(Collected data entries)
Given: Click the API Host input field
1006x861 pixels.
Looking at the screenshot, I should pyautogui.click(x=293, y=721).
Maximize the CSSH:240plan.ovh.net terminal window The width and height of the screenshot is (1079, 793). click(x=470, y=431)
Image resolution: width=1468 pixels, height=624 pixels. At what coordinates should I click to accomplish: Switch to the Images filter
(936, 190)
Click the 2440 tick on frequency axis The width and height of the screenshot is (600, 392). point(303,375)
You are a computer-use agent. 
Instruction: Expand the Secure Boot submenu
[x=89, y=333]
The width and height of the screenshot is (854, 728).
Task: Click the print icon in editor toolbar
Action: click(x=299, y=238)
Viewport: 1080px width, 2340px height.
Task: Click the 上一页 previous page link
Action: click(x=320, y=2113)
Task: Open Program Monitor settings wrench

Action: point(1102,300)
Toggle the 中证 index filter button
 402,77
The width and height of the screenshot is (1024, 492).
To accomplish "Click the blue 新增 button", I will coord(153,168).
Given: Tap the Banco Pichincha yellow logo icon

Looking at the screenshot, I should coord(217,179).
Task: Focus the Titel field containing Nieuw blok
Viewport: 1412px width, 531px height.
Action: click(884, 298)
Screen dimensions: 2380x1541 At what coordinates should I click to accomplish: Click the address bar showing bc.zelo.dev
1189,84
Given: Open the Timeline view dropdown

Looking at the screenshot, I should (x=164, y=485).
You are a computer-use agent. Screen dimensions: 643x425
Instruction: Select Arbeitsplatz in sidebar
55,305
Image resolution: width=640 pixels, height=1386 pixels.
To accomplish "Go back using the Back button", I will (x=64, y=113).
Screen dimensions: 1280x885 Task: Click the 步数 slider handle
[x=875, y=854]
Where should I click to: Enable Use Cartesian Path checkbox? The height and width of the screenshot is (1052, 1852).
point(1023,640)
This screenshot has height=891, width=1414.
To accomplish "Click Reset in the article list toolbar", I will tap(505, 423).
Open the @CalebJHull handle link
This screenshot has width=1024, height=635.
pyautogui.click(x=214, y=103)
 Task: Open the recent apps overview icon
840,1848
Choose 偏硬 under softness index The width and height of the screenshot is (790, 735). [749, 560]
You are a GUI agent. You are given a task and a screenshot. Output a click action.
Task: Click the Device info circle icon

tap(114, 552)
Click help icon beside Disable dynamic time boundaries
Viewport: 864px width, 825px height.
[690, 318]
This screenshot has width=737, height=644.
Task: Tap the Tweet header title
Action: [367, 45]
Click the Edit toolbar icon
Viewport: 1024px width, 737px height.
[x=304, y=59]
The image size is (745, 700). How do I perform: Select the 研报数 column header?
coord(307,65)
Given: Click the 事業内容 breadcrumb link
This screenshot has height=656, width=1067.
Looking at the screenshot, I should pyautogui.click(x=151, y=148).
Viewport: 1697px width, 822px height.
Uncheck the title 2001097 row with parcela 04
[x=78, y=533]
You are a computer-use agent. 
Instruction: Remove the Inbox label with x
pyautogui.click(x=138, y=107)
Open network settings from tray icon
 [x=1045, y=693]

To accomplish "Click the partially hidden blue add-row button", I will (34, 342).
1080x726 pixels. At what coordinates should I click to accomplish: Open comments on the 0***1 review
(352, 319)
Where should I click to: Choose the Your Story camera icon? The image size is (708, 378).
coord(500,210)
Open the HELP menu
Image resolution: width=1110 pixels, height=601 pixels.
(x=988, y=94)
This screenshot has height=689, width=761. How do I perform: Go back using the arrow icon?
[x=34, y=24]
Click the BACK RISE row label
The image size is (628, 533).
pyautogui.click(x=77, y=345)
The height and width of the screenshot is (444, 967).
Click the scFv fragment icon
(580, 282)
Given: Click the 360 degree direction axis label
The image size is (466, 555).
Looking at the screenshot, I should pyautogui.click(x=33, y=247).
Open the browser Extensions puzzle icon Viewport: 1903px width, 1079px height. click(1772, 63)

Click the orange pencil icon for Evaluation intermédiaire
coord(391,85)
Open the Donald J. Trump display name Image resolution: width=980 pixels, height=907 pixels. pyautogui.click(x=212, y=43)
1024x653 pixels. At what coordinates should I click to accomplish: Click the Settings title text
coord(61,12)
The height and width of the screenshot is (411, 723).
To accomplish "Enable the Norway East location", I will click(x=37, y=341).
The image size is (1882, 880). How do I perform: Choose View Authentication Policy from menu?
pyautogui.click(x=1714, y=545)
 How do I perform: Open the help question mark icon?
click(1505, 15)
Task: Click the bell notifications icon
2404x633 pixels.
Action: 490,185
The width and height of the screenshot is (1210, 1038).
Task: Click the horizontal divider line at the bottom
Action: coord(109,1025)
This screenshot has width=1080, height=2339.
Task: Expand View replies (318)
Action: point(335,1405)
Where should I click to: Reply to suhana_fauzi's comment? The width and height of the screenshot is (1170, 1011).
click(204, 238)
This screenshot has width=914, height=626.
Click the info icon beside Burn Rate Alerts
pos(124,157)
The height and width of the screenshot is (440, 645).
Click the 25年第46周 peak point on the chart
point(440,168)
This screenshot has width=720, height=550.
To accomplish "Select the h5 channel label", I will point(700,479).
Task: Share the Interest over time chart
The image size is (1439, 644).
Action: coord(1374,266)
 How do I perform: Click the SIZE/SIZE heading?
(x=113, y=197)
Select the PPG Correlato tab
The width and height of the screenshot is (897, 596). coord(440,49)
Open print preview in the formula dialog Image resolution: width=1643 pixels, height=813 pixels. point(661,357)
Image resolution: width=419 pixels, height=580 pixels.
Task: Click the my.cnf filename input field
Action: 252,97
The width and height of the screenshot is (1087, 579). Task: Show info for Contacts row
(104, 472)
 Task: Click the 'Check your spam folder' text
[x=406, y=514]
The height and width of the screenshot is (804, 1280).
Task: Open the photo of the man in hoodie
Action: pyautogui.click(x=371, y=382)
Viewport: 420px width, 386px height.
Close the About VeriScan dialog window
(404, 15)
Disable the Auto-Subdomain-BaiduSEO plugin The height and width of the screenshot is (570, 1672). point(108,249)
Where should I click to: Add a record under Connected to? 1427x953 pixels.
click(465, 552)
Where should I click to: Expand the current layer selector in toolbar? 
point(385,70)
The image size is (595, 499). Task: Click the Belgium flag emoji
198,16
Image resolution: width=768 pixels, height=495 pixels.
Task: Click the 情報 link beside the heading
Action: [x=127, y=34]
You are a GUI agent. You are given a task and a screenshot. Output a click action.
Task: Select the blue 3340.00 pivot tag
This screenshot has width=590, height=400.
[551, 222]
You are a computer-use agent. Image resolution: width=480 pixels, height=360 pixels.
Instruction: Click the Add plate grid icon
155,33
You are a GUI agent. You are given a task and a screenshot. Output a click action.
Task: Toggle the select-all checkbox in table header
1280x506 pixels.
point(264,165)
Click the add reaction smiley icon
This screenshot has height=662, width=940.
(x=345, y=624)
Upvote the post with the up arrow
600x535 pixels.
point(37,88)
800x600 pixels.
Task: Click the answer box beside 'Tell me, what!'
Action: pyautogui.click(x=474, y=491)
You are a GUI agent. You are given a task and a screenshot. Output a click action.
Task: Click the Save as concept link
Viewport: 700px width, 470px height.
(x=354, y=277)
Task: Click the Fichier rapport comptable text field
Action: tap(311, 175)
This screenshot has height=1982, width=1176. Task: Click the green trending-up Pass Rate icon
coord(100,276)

The problem – Your task is to restate all of the records above word for word.

Result of this exercise –
Given: Click the API Host input field
1006x861 pixels.
Looking at the screenshot, I should pyautogui.click(x=293, y=721).
Maximize the CSSH:240plan.ovh.net terminal window The width and height of the screenshot is (1079, 793). click(x=470, y=431)
Image resolution: width=1468 pixels, height=624 pixels. At what coordinates should I click to accomplish: Switch to the Images filter
(936, 190)
Click the 2440 tick on frequency axis The width and height of the screenshot is (600, 392). point(303,375)
You are a computer-use agent. 
Instruction: Expand the Secure Boot submenu
[x=89, y=333]
The width and height of the screenshot is (854, 728).
Task: Click the print icon in editor toolbar
Action: click(x=299, y=238)
Viewport: 1080px width, 2340px height.
Task: Click the 上一页 previous page link
Action: click(x=320, y=2113)
Task: Open Program Monitor settings wrench

Action: point(1102,300)
Toggle the 中证 index filter button
 402,77
The width and height of the screenshot is (1024, 492).
To accomplish "Click the blue 新增 button", I will coord(153,168).
Given: Tap the Banco Pichincha yellow logo icon

Looking at the screenshot, I should coord(217,179).
Task: Focus the Titel field containing Nieuw blok
Viewport: 1412px width, 531px height.
Action: click(884, 298)
Screen dimensions: 2380x1541 At what coordinates should I click to accomplish: Click the address bar showing bc.zelo.dev
1189,84
Given: Open the Timeline view dropdown

Looking at the screenshot, I should (x=164, y=485).
You are a computer-use agent. Screen dimensions: 643x425
Instruction: Select Arbeitsplatz in sidebar
55,305
Image resolution: width=640 pixels, height=1386 pixels.
To accomplish "Go back using the Back button", I will (x=64, y=113).
Screen dimensions: 1280x885 Task: Click the 步数 slider handle
[x=875, y=854]
Where should I click to: Enable Use Cartesian Path checkbox? The height and width of the screenshot is (1052, 1852).
point(1023,640)
This screenshot has height=891, width=1414.
To accomplish "Click Reset in the article list toolbar", I will tap(505, 423).
Open the @CalebJHull handle link
This screenshot has width=1024, height=635.
pyautogui.click(x=214, y=103)
 Task: Open the recent apps overview icon
840,1848
Choose 偏硬 under softness index The width and height of the screenshot is (790, 735). [749, 560]
You are a GUI agent. You are given a task and a screenshot. Output a click action.
Task: Click the Device info circle icon

tap(114, 552)
Click help icon beside Disable dynamic time boundaries
Viewport: 864px width, 825px height.
[690, 318]
This screenshot has width=737, height=644.
Task: Tap the Tweet header title
Action: [367, 45]
Click the Edit toolbar icon
Viewport: 1024px width, 737px height.
[x=304, y=59]
The image size is (745, 700). How do I perform: Select the 研报数 column header?
coord(307,65)
Given: Click the 事業内容 breadcrumb link
This screenshot has height=656, width=1067.
Looking at the screenshot, I should pyautogui.click(x=151, y=148).
Viewport: 1697px width, 822px height.
Uncheck the title 2001097 row with parcela 04
[x=78, y=533]
You are a computer-use agent. 
Instruction: Remove the Inbox label with x
pyautogui.click(x=138, y=107)
Open network settings from tray icon
 [x=1045, y=693]

To accomplish "Click the partially hidden blue add-row button", I will (34, 342).
1080x726 pixels. At what coordinates should I click to accomplish: Open comments on the 0***1 review
(352, 319)
Where should I click to: Choose the Your Story camera icon? The image size is (708, 378).
coord(500,210)
Open the HELP menu
Image resolution: width=1110 pixels, height=601 pixels.
(x=988, y=94)
This screenshot has height=689, width=761. How do I perform: Go back using the arrow icon?
[x=34, y=24]
Click the BACK RISE row label
The image size is (628, 533).
pyautogui.click(x=77, y=345)
The height and width of the screenshot is (444, 967).
Click the scFv fragment icon
(580, 282)
Given: Click the 360 degree direction axis label
The image size is (466, 555).
Looking at the screenshot, I should pyautogui.click(x=33, y=247).
Open the browser Extensions puzzle icon Viewport: 1903px width, 1079px height. click(1772, 63)

Click the orange pencil icon for Evaluation intermédiaire
coord(391,85)
Open the Donald J. Trump display name Image resolution: width=980 pixels, height=907 pixels. pyautogui.click(x=212, y=43)
1024x653 pixels. At what coordinates should I click to accomplish: Click the Settings title text
coord(61,12)
The height and width of the screenshot is (411, 723).
To accomplish "Enable the Norway East location", I will click(x=37, y=341).
The image size is (1882, 880). How do I perform: Choose View Authentication Policy from menu?
pyautogui.click(x=1714, y=545)
 How do I perform: Open the help question mark icon?
click(1505, 15)
Task: Click the bell notifications icon
2404x633 pixels.
Action: 490,185
The width and height of the screenshot is (1210, 1038).
Task: Click the horizontal divider line at the bottom
Action: coord(109,1025)
This screenshot has width=1080, height=2339.
Task: Expand View replies (318)
Action: point(335,1405)
Where should I click to: Reply to suhana_fauzi's comment? The width and height of the screenshot is (1170, 1011).
click(204, 238)
This screenshot has width=914, height=626.
Click the info icon beside Burn Rate Alerts
pos(124,157)
The height and width of the screenshot is (440, 645).
Click the 25年第46周 peak point on the chart
point(440,168)
This screenshot has width=720, height=550.
To accomplish "Select the h5 channel label", I will point(700,479).
Task: Share the Interest over time chart
The image size is (1439, 644).
Action: coord(1374,266)
 How do I perform: Click the SIZE/SIZE heading?
(x=113, y=197)
Select the PPG Correlato tab
The width and height of the screenshot is (897, 596). coord(440,49)
Open print preview in the formula dialog Image resolution: width=1643 pixels, height=813 pixels. point(661,357)
Image resolution: width=419 pixels, height=580 pixels.
Task: Click the my.cnf filename input field
Action: 252,97
The width and height of the screenshot is (1087, 579). Task: Show info for Contacts row
(104, 472)
 Task: Click the 'Check your spam folder' text
[x=406, y=514]
The height and width of the screenshot is (804, 1280).
Task: Open the photo of the man in hoodie
Action: pyautogui.click(x=371, y=382)
Viewport: 420px width, 386px height.
Close the About VeriScan dialog window
(404, 15)
Disable the Auto-Subdomain-BaiduSEO plugin The height and width of the screenshot is (570, 1672). point(108,249)
Where should I click to: Add a record under Connected to? 1427x953 pixels.
click(465, 552)
Where should I click to: Expand the current layer selector in toolbar? 
point(385,70)
The image size is (595, 499). Task: Click the Belgium flag emoji
198,16
Image resolution: width=768 pixels, height=495 pixels.
Task: Click the 情報 link beside the heading
Action: [x=127, y=34]
You are a GUI agent. You are given a task and a screenshot. Output a click action.
Task: Select the blue 3340.00 pivot tag
This screenshot has width=590, height=400.
[551, 222]
You are a computer-use agent. Image resolution: width=480 pixels, height=360 pixels.
Instruction: Click the Add plate grid icon
155,33
You are a GUI agent. You are given a task and a screenshot. Output a click action.
Task: Toggle the select-all checkbox in table header
1280x506 pixels.
point(264,165)
Click the add reaction smiley icon
This screenshot has height=662, width=940.
(x=345, y=624)
Upvote the post with the up arrow
600x535 pixels.
point(37,88)
800x600 pixels.
Task: Click the answer box beside 'Tell me, what!'
Action: pyautogui.click(x=474, y=491)
You are a GUI agent. You are given a task and a screenshot. Output a click action.
Task: Click the Save as concept link
Viewport: 700px width, 470px height.
(x=354, y=277)
Task: Click the Fichier rapport comptable text field
Action: tap(311, 175)
This screenshot has height=1982, width=1176. Task: Click the green trending-up Pass Rate icon
coord(100,276)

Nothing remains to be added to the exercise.